*** Text passage ***

Patrick Niall MacGinnis (29 March 1913 – 6 January 1977) was an Irish actor who made around 80 screen appearances.

Early life
MacGinnis was born in Dublin in 1913. He was educated at Stonyhurst College, a Jesuit public school in Lancashire in the North of England, and studied medicine at Trinity College Dublin (TCD), qualifying as a house surgeon. During the Second World War, MacGinnis served as a surgeon in the British Royal Navy.

In 1938 he starred in the hit comedy play Spring Meeting in the West End.

Acting career
Among his more notable film roles are:
 a German U-boat sailor in the British war film 49th Parallel (1941)
 Captain MacMorris in Henry V (1944)
 the title character in the film Martin Luther (1953)
 the villain Julian Karswell opposite American actor Dana Andrews in the British horror film Night of the Demon (1957, released in the United States as Curse of the Demon)
 Zeus in Jason and the Argonauts (1963)

On television, he played the arch-criminal A. J. Kent in the Danger Man episode "Battle of The Cameras" and Colonel Probst in The Saint episode "The Paper Chase".

Later life
In 1942, MacGinnis married Sheila Mcdonald; the couple later divorced. In 1955, he married his second wife Eleanor, with whom he had a daughter. In the mid-1970s, he gave up acting, moved back to his native Ireland, and returned to the medical profession. He lived in Ashford, County Wicklow, Ireland, until he died of cancer in Haverfordwest, Pembrokeshire, Wales, in January 1977,  aged 63, where he had been working in the medical profession. Eleanor remained in Ashford until her death in 2013. Their daughter and family still reside on the family property.

Complete filmography

 Turn of the Tide (1935) – John Lunn
 The Crimson Circle (1936) – Jack Beardmore
 Debt of Honour (1936) – Lt. Peter Stretton
 Ourselves Alone (1936) – Terence Elliott 
 The Luck of the Irish (1936) – Derek O'Neill
 The Edge of the World (1937) – The Gray Family: Andrew, His Son
 The Last Adventurers (1937) – Jeremy Bowker
 Spring Meeting (1938, TV Movie) – Michael Byrne
 Mountains O'Mourne (1938) – Paddy Kelly
 East of Piccadilly (1941) – Joe
 49th Parallel (1941) – Vogel
 The Day Will Dawn (1942) – Olaf
 We Dive at Dawn (1943) – Torpedo Gunner's Mate – C/P.O. Mike Corrigan
 Undercover (1943) – Dr. Jordon
 The Demi-Paradise (1943) – Man on ship-dedication stand (uncredited)

*** End of Text passage ***
*** Records provided ***

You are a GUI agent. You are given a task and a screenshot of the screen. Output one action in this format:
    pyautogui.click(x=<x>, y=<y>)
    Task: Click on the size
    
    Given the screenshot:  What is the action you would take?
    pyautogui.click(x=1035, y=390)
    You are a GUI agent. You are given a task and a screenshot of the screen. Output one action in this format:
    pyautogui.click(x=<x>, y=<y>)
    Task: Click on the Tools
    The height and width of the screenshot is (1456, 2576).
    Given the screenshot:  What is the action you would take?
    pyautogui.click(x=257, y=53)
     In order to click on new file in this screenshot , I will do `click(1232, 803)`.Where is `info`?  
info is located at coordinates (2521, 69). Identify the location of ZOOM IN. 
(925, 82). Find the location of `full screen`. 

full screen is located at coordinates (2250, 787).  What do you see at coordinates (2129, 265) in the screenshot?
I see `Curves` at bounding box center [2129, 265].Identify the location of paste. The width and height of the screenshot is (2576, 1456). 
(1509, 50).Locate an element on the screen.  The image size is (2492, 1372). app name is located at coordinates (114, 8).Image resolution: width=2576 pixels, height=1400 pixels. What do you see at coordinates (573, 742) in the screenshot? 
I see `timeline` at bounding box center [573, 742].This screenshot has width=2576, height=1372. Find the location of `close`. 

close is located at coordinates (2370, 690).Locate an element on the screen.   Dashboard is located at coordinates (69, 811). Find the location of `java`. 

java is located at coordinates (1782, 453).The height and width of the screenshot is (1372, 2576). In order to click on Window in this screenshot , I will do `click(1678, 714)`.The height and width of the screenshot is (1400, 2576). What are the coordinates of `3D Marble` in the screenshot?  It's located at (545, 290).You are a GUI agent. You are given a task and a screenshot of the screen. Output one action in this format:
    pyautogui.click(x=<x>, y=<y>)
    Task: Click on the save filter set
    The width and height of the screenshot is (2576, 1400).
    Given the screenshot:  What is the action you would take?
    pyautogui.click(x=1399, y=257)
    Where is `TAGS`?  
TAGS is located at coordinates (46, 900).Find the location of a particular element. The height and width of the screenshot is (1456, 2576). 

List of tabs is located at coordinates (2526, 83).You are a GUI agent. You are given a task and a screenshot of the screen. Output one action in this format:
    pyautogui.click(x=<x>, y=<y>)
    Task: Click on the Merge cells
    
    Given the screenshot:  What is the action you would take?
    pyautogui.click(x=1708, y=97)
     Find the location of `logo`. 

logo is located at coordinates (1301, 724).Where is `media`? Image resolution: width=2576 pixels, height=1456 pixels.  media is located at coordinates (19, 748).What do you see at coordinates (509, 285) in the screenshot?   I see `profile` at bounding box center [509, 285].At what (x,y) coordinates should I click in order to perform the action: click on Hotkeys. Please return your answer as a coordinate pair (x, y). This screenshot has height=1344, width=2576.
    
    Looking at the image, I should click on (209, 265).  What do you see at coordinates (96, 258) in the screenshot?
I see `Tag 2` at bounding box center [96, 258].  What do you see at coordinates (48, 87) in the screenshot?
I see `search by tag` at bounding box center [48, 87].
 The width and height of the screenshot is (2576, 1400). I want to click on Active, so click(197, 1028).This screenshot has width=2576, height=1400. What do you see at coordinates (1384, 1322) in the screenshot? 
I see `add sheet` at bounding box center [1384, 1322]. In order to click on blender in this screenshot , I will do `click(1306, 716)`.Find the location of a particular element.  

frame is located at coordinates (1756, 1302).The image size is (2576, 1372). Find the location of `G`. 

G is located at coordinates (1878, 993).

*** End of Records provided ***

What the task requires:
Using the text on Patrick MacGinnis, answer the following:
(a) What school did he attend before studying medicine?
(b) Which character did he play in Jason and the Argonauts?
(c) In what year did he marry Eleanor?

Written answer:
(a) Stonyhurst College, a Jesuit public school in Lancashire in the North of England.
(b) Zeus.
(c) 1955.